**RECORDS PROVIDED**.

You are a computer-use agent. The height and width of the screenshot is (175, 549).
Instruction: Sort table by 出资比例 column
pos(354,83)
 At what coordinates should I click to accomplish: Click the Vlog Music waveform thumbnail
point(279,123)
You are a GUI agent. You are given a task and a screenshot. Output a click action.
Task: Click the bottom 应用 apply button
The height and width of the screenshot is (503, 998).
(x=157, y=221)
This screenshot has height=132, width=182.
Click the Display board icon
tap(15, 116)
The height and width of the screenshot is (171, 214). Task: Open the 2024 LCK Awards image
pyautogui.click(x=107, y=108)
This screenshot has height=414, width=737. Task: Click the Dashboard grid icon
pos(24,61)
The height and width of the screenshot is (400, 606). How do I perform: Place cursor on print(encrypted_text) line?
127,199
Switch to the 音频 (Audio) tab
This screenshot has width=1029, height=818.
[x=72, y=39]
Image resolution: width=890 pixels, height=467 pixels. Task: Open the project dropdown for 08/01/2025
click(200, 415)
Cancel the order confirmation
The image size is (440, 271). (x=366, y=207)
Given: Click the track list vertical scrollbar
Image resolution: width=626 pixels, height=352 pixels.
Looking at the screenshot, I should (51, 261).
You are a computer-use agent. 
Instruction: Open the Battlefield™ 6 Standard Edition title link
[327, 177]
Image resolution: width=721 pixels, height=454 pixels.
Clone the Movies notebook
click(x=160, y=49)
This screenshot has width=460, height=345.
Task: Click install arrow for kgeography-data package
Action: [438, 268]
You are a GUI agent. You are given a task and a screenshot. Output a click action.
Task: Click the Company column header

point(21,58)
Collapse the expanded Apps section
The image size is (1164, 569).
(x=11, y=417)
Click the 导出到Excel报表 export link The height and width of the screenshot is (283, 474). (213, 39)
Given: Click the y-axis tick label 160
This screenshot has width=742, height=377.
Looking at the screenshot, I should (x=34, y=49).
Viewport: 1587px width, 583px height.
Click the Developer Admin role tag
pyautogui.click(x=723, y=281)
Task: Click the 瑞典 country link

**DESCRIPTION OF THE TASK**. Extract the lines above from the one containing "This screenshot has width=742, height=377." to the last line, both included, exactly as written.

**WRITTEN ANSWER**.
This screenshot has width=742, height=377.
Looking at the screenshot, I should (x=34, y=49).
Viewport: 1587px width, 583px height.
Click the Developer Admin role tag
pyautogui.click(x=723, y=281)
Task: Click the 瑞典 country link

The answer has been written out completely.